Please repeat exactly the line containing "Image resolution: width=1500" and each line after it in the records below, through the last.

******************************

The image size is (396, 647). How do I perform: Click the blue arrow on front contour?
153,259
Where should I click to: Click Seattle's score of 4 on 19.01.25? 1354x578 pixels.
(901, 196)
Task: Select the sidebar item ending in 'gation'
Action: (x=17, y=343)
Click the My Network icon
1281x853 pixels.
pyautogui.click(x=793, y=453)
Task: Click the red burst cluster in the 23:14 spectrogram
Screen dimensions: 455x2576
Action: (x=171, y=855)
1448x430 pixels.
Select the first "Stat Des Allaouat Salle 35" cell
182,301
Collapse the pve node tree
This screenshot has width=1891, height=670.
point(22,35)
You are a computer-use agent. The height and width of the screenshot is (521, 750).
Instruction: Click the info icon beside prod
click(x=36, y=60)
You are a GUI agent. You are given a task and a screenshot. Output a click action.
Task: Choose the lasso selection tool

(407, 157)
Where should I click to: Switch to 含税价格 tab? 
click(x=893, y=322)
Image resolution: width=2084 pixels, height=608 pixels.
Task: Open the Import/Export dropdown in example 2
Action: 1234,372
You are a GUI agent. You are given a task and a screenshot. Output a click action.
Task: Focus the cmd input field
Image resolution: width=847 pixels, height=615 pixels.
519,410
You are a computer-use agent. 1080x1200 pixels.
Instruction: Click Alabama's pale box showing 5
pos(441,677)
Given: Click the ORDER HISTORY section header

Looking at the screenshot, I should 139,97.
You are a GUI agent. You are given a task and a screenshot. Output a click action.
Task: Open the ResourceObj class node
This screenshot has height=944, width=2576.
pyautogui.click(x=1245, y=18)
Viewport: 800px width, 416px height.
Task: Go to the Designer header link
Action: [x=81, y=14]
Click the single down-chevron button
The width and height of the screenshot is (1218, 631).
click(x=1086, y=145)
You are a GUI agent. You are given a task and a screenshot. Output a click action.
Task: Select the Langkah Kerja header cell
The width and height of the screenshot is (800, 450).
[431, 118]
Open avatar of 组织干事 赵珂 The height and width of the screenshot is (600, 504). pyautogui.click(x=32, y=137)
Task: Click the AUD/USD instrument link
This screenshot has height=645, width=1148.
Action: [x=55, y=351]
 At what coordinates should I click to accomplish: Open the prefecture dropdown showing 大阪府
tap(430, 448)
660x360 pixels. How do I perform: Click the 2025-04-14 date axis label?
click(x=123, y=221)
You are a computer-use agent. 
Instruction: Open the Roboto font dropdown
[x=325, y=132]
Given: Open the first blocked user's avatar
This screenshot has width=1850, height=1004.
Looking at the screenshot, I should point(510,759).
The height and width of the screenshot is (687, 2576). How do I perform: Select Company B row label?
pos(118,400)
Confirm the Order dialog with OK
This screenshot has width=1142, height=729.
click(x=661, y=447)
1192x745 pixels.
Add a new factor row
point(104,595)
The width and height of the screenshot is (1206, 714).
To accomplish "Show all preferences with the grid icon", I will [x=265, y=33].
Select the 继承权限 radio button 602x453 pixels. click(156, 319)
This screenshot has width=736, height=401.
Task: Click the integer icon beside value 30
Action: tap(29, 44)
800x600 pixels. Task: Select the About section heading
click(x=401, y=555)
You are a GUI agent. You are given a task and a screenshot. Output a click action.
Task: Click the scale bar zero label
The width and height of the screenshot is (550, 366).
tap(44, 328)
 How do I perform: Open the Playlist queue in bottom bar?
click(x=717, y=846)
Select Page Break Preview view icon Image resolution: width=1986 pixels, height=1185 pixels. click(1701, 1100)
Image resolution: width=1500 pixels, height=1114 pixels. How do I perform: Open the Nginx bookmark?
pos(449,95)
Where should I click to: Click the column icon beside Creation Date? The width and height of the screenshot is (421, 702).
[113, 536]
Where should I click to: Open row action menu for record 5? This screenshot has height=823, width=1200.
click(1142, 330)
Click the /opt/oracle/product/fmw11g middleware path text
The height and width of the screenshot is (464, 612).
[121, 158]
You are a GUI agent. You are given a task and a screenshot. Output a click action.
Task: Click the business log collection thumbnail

******************************

> **Task response**:
Image resolution: width=1500 pixels, height=1114 pixels. How do I perform: Open the Nginx bookmark?
pos(449,95)
Where should I click to: Click the column icon beside Creation Date? The width and height of the screenshot is (421, 702).
[113, 536]
Where should I click to: Open row action menu for record 5? This screenshot has height=823, width=1200.
click(1142, 330)
Click the /opt/oracle/product/fmw11g middleware path text
The height and width of the screenshot is (464, 612).
[121, 158]
You are a GUI agent. You are given a task and a screenshot. Output a click action.
Task: Click the business log collection thumbnail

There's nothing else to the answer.